The vast majority of species extinctions in the Brazilian Amazon are yet to come, predicts a paper published in Science today1.

Deforestation has declined to record lows in recent years, and just over 50% of Brazil’s rainforest now falls under some form of protected status. But the effects of habitat loss take time to manifest. “Cutting down trees doesn’t kill a bird directly. It takes a lot of time for those birds to actually die. They’re all crammed into the habitat that’s left. Then gradually you’ll have this increased mortality,” says Robert Ewers, an ecologist at Imperial College London and the study's leader.

Previous models of how deforestation affects biodiversity have assumed that deforestation happens in one swoop. But that’s not how it works. Deforestation tends to occur in fits and spurts, and as it continues, the number of species headed for extinction — the 'extinction debt' — rises.

“If you cut down a patch of habitat and, before the effects are felt, you cut down more habitat, you’ve got some outstanding debt,” explains Daniel Reuman, a mathematician at Imperial College, who also worked on the project. “We wanted to figure out how it happens with multiple instances over time instead of just one instance. It’s an amazingly simple model extension that has big implications.”

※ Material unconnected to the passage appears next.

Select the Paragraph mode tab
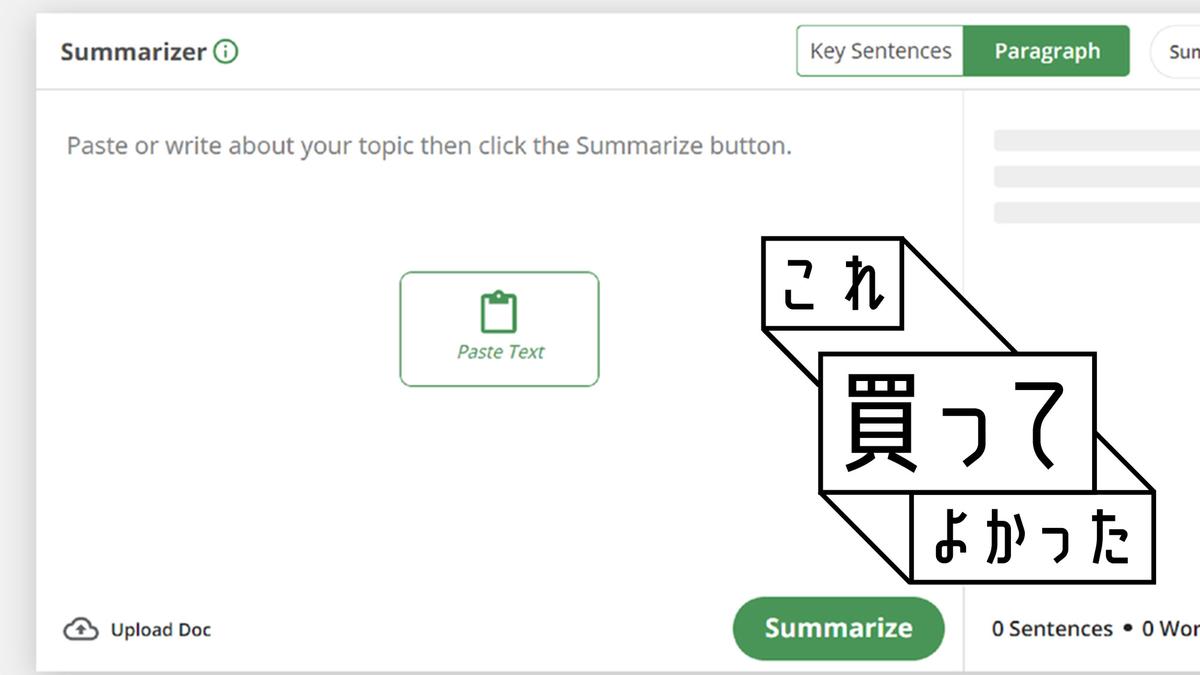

So, Ewers, Reuman and their colleague Oliver Wearn came up with a formula that relates species extinction to the timing and amount of habitat loss. “It sorts out the bookkeeping of all these different deforestation events and extinction debts,” explains Reuman. When they plugged individual species data for vertebrates that depend on the tropical forest for food and shelter and deforestation patterns from 1970 to 2008 into their model, it projected that 80–90% of extinctions caused by previous rainforest loss are yet to come. Brazil still owes the grim reaper an average of two mammals, five birds and one amphibian per 2500 square kilometres.

Future trends

Next, the team ran four scenarios that look 40 years into the future: 'business as usual', or little regulation; 'governance', or some regulation; 'strong', or reducing deforestation by 80% by 2020, in accordance with the Brazilian government’s goal; and 'end of deforestation' by 2020. Under the most likely scenario — governance — local ecosystems could lose an average of 12 species and condemn 19 more to extinction. In the worst-case scenario, local species are close to eliminated.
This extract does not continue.